Fig. 1 |. Analysis of germline and somatic mutations in NF1-glioma patients.

a, The relative frequency distribution of age at diagnosis is represented by density plot: the overall distribution of NF1-glioma patients (dashed black line, n = 55) by age identifies two peaks, 13.5 and 38.8 years. Low-grade gliomas (blue line, n = 32) occur more frequently in children, while high-grade gliomas (red line, n = 23) are diagnosed more frequently in adults. b, Germline mutations in the NF1 gene identified in NFI-glioma patients by WES. The spectrum of NF1 germline variants (SNVs and indels) is represented with each mutation shown only once per patient.

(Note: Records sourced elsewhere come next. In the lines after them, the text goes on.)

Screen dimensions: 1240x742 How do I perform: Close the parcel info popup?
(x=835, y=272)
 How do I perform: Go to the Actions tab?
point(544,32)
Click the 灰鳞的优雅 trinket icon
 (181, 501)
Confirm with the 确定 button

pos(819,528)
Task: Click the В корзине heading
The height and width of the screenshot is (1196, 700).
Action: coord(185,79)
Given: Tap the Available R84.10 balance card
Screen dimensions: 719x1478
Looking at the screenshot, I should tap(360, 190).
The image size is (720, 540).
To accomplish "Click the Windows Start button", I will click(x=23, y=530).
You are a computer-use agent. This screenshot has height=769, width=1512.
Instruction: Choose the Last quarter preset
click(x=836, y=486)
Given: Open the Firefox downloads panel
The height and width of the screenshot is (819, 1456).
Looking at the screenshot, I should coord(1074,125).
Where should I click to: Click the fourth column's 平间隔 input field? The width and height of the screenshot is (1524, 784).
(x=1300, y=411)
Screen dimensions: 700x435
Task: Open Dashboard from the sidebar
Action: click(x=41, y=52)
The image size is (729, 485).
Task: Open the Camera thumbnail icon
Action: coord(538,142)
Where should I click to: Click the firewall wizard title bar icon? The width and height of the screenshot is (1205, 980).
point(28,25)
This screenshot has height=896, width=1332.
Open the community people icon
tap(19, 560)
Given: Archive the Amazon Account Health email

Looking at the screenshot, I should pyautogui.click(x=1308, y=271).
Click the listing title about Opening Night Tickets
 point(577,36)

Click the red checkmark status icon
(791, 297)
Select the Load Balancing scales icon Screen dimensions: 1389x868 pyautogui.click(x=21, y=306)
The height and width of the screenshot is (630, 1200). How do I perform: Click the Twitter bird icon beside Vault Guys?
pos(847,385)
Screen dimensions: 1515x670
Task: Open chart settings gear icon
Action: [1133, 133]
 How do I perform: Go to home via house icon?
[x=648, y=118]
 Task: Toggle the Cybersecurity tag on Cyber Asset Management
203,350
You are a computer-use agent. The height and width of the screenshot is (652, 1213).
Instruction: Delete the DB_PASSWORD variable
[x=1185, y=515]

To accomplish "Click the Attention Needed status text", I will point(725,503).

We identified NF1 germline pathogenic mutation in 51 of 56 (91%) patients. Patients no. 47 and no. 52 had one additional pathogenic germline mutation. c, Scatter plot showing the number of somatic mutations (SNVs and indels) occurring in low-grade and high-grade NFI-glioma (low-grade glioma, n = 32; high-grade glioma, n = 24; P = 7.4×10⁻⁵, two-sided Mann-Whitney-Wilcoxon (MWW) test). d, Scatter plot showing the number of somatic mutations occurring in patients younger than 16 years (pediatric, n = 22) or older than 18 years (adult, n = 33; P = 9.8×10⁻⁴, two-sided MWW test). Mutations in the patient of unknown age were not included in the analysis. e, Scatter plot showing the number of mutations according to grade and age (low-grade glioma, pediatric, n = 17; high-grade glioma, pediatric, n = 5; low-grade glioma, adult, n = 15; high-grade glioma, adult, n = 18). Mutations in the patient of unknown age were not included in the analysis. P = 3.8×10⁻³, high-grade versus low-grade adult gliomas; P = 0.025, adult versus pediatric low-grade gliomas; P = 0.06, low-grade versus high-grade pediatric gliomas; P = 0.07, pediatric versus adult high-grade gliomas (two-sided MWW test). Scatter plots show median and interquartile range. Median and range of mutations are reported below each plot.